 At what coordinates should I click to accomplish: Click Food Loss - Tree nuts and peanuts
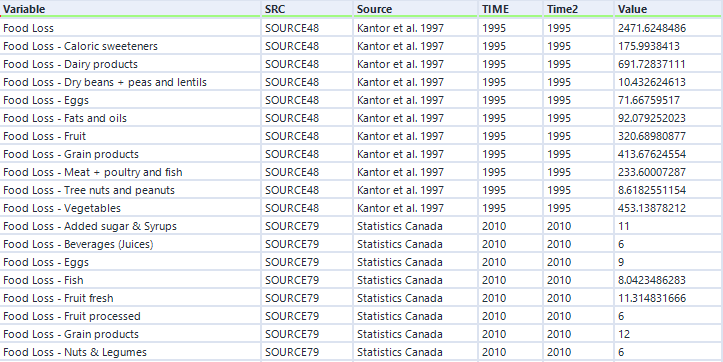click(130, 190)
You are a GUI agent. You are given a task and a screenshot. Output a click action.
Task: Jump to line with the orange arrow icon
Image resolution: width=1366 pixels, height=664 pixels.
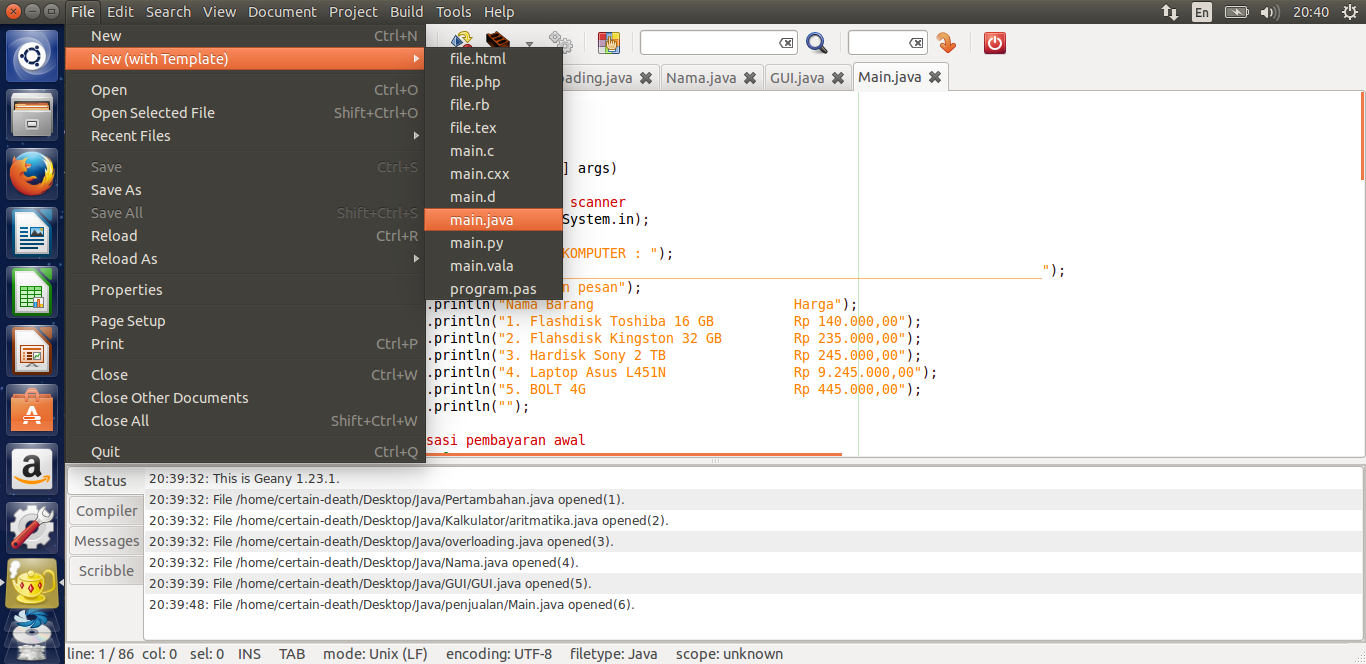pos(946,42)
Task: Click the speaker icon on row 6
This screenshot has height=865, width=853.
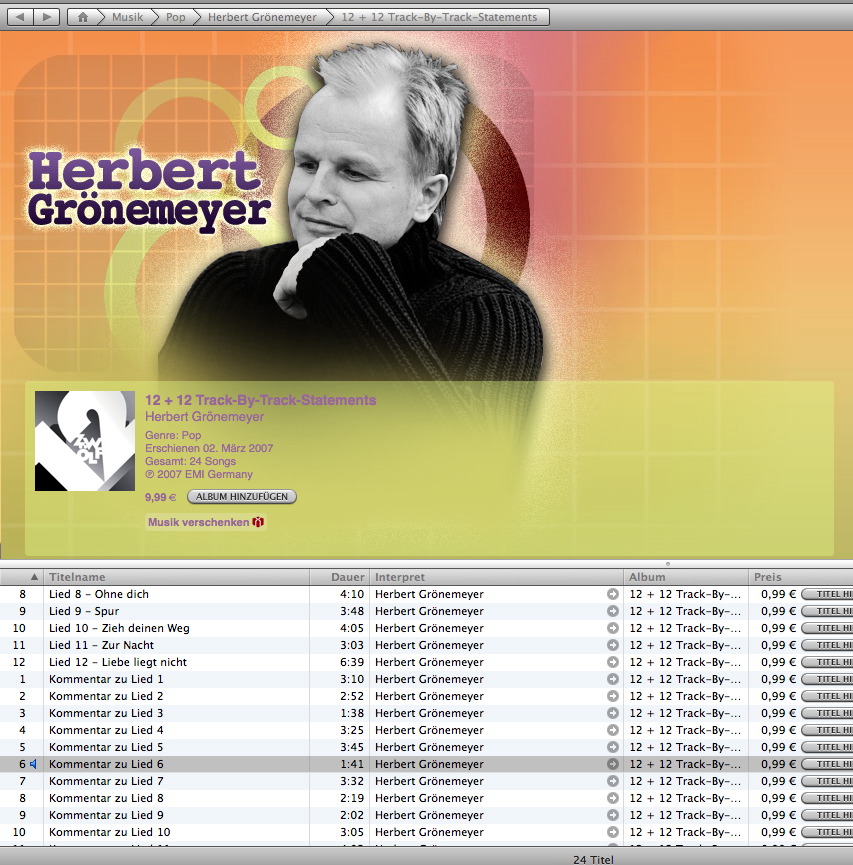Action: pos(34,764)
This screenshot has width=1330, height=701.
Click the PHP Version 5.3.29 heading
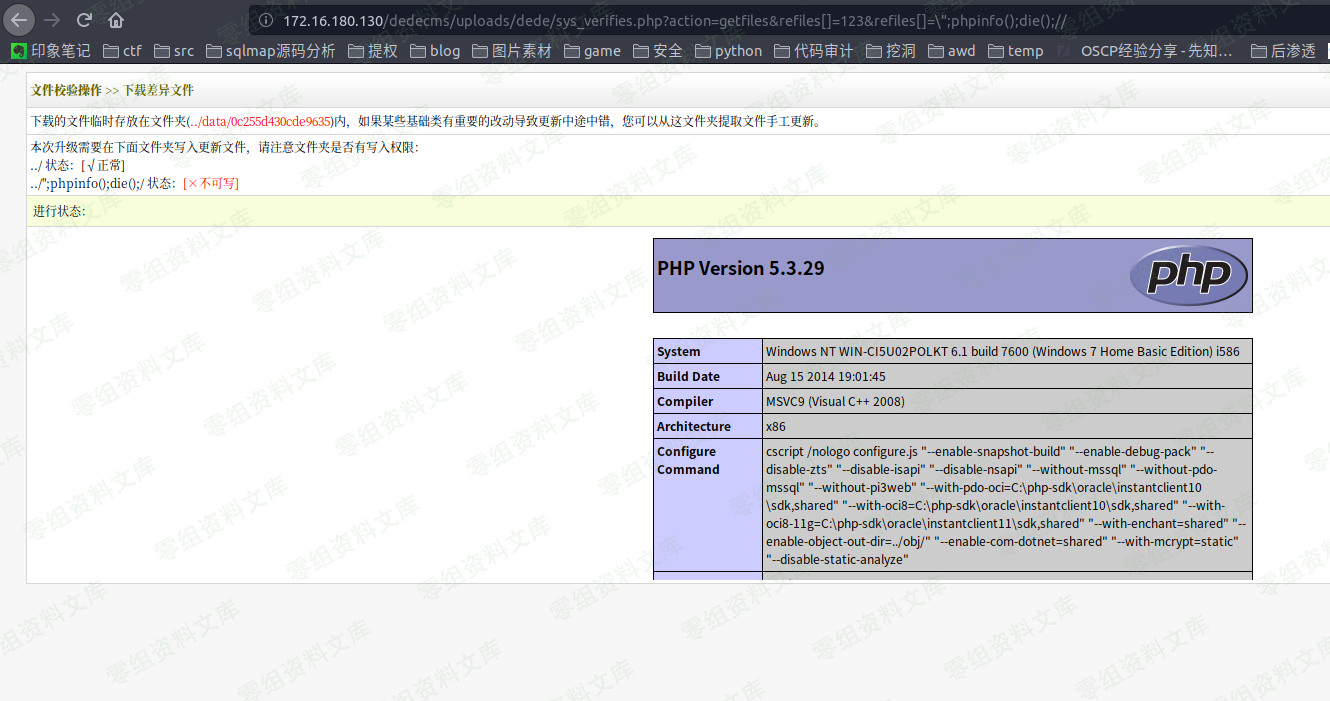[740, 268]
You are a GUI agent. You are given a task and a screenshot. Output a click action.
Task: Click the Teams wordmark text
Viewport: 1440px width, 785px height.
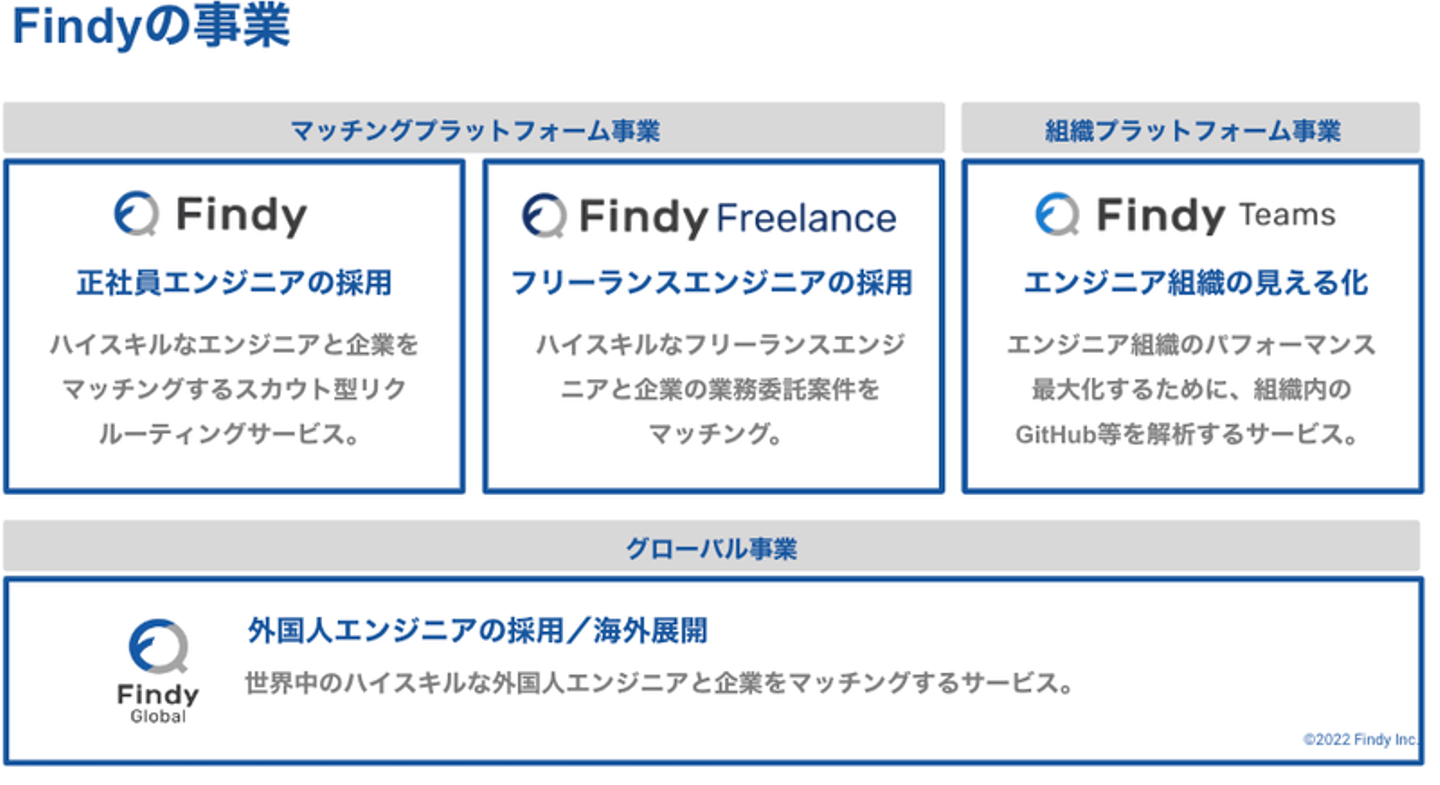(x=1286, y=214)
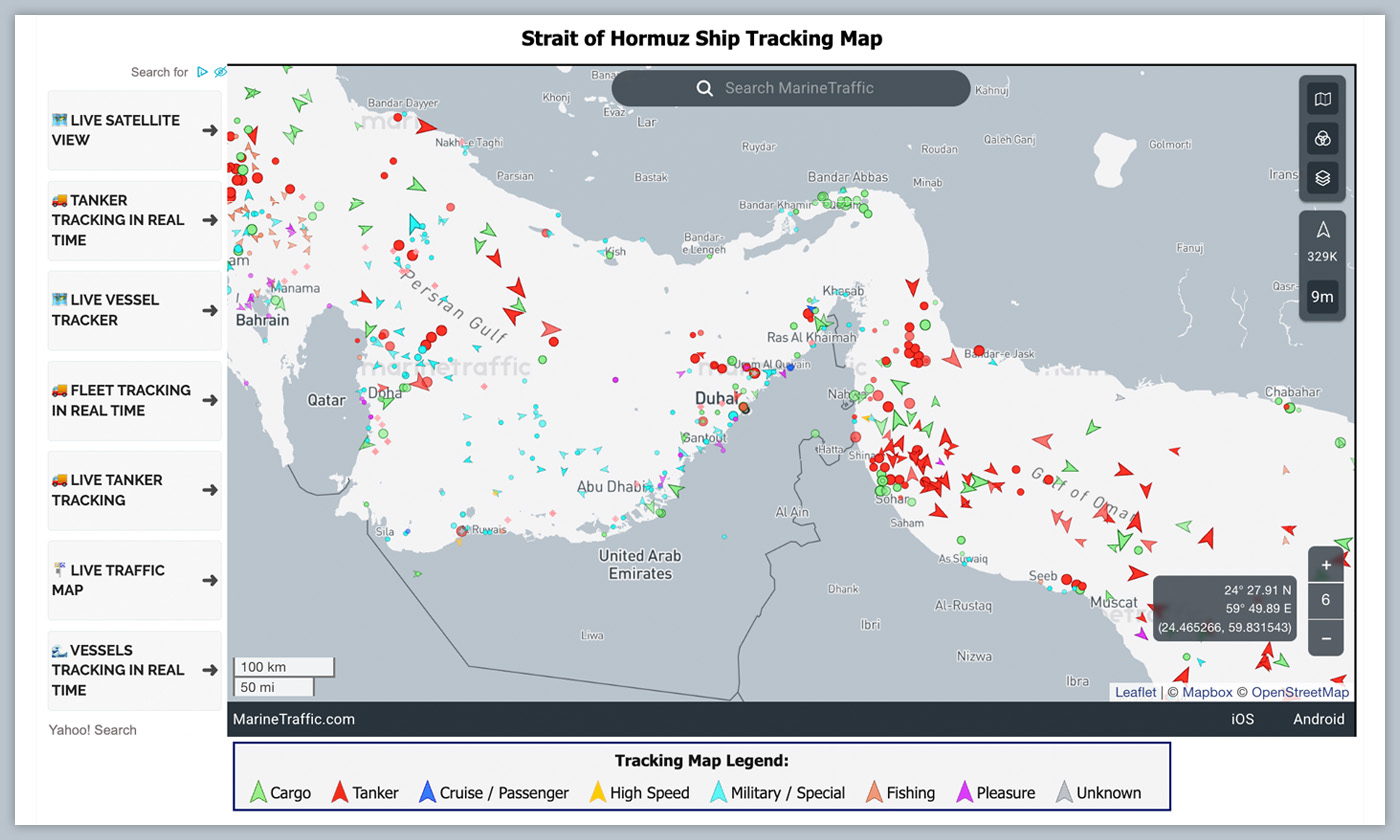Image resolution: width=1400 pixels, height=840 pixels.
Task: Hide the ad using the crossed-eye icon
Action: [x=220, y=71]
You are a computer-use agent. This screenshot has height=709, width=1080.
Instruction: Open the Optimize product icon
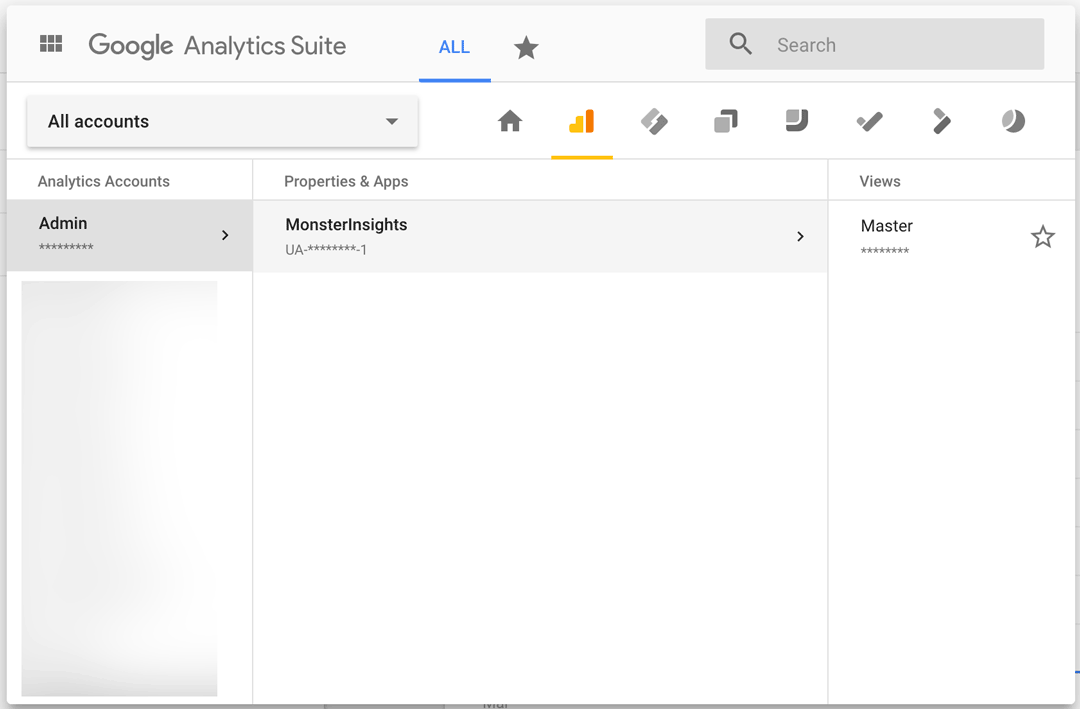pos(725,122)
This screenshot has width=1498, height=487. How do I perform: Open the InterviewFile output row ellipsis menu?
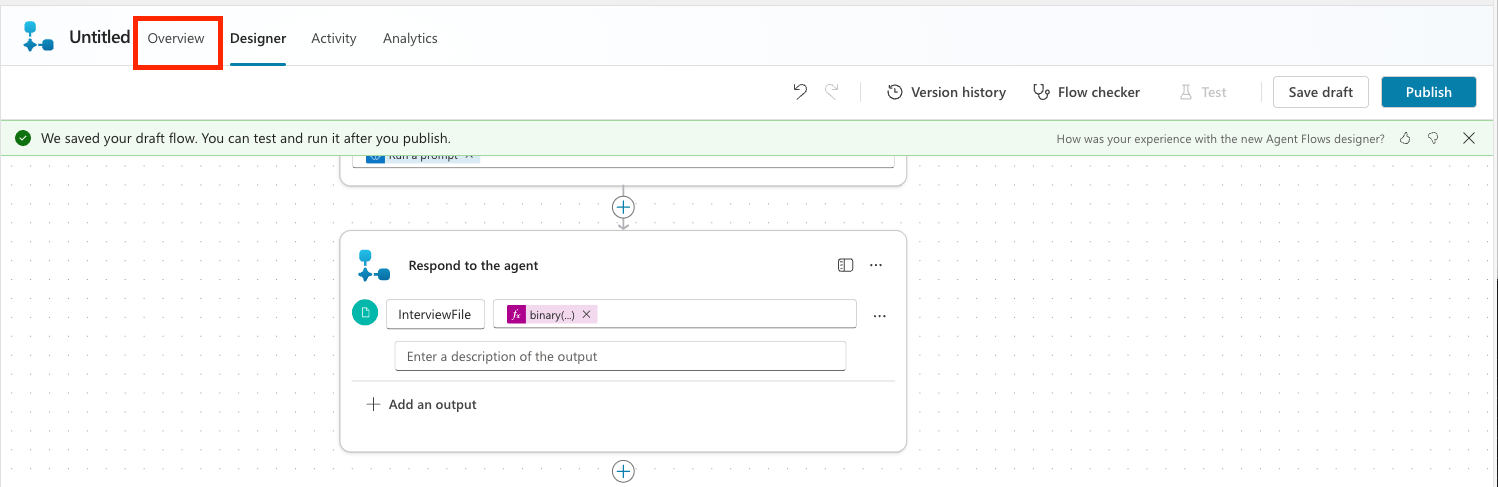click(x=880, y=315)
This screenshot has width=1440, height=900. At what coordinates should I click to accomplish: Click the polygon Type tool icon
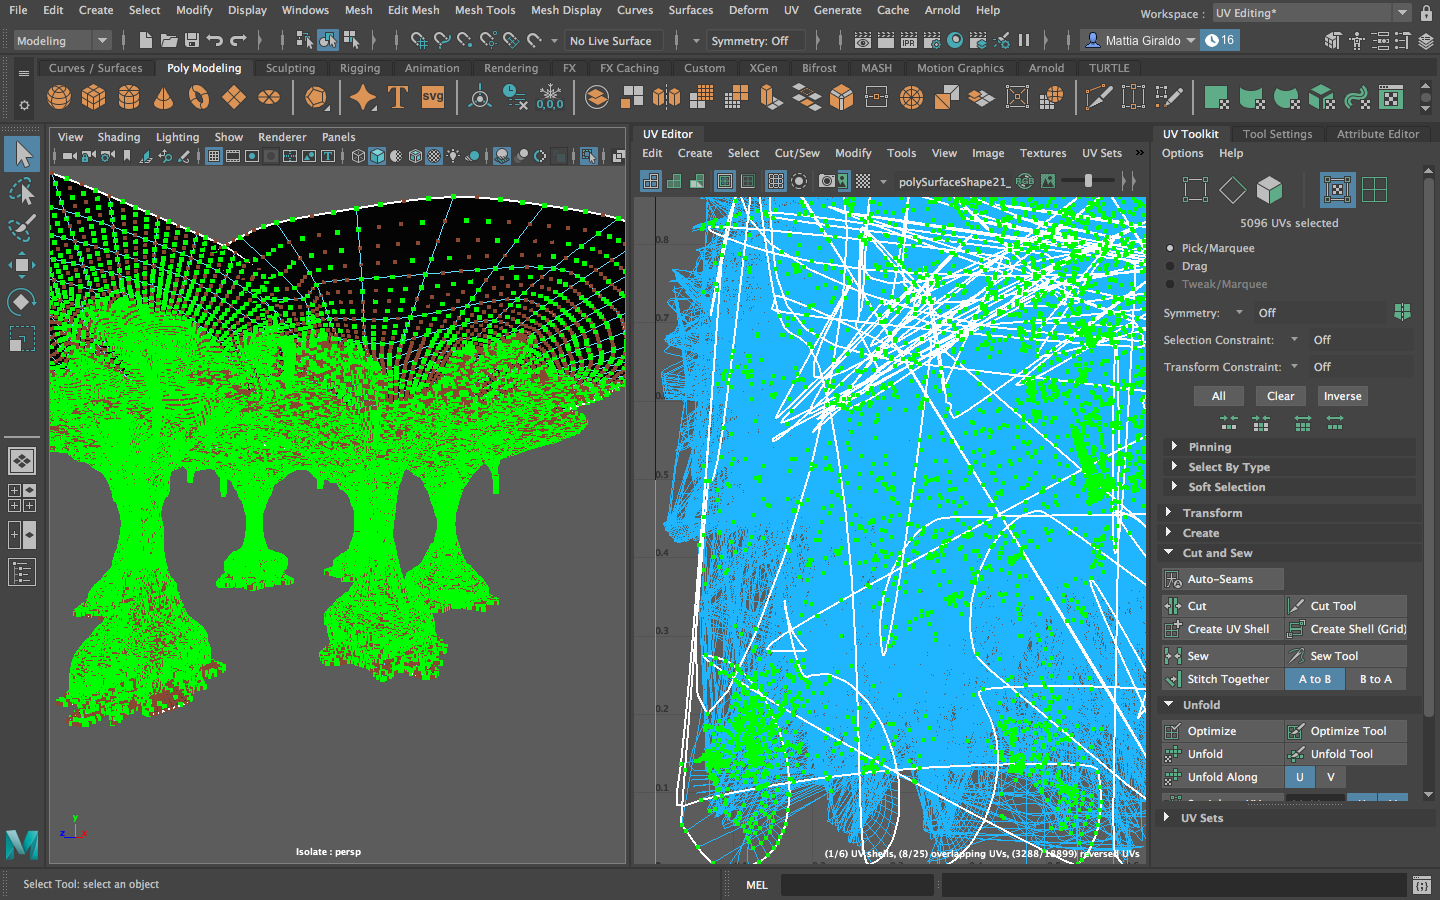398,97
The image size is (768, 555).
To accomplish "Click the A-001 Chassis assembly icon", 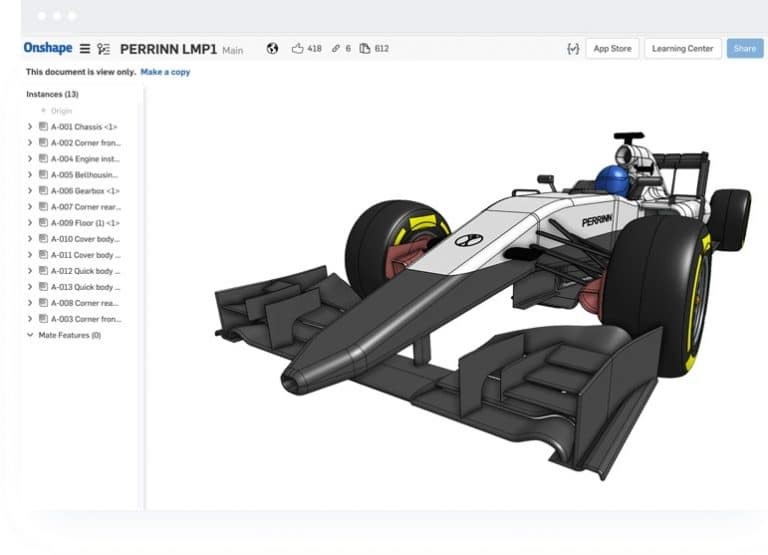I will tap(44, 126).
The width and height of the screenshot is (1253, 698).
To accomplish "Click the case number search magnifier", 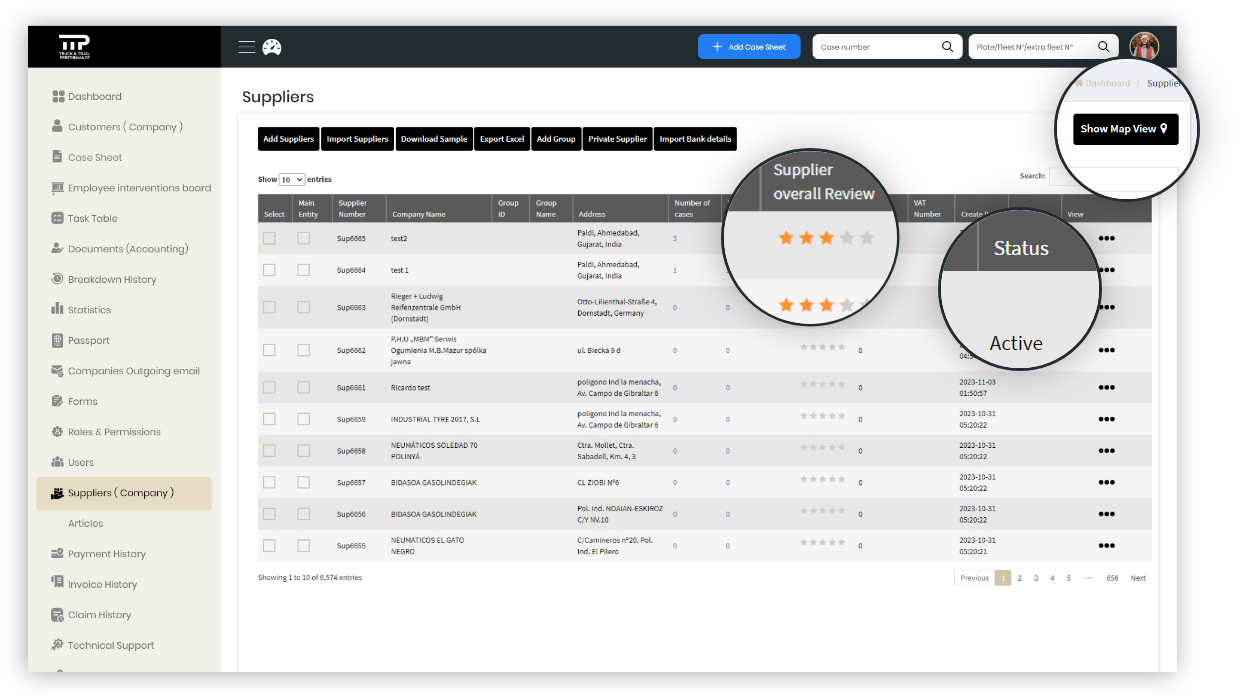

......

§ **Your assignment**
Repeat the lines above, starting at the first and stopping after the line that holds "This screenshot has width=1330, height=701.", with the pictures left out.

§ **Reply to the exercise**
 At what coordinates should I click to accomplish: Click Food Loss - Tree nuts and peanuts
click(130, 190)
You are a GUI agent. You are given a task and a screenshot. Output a click action.
Task: Jump to line with the orange arrow icon
Image resolution: width=1366 pixels, height=664 pixels.
pos(946,42)
Task: Click the speaker icon on row 6
This screenshot has height=865, width=853.
Action: pos(34,764)
This screenshot has width=1330, height=701.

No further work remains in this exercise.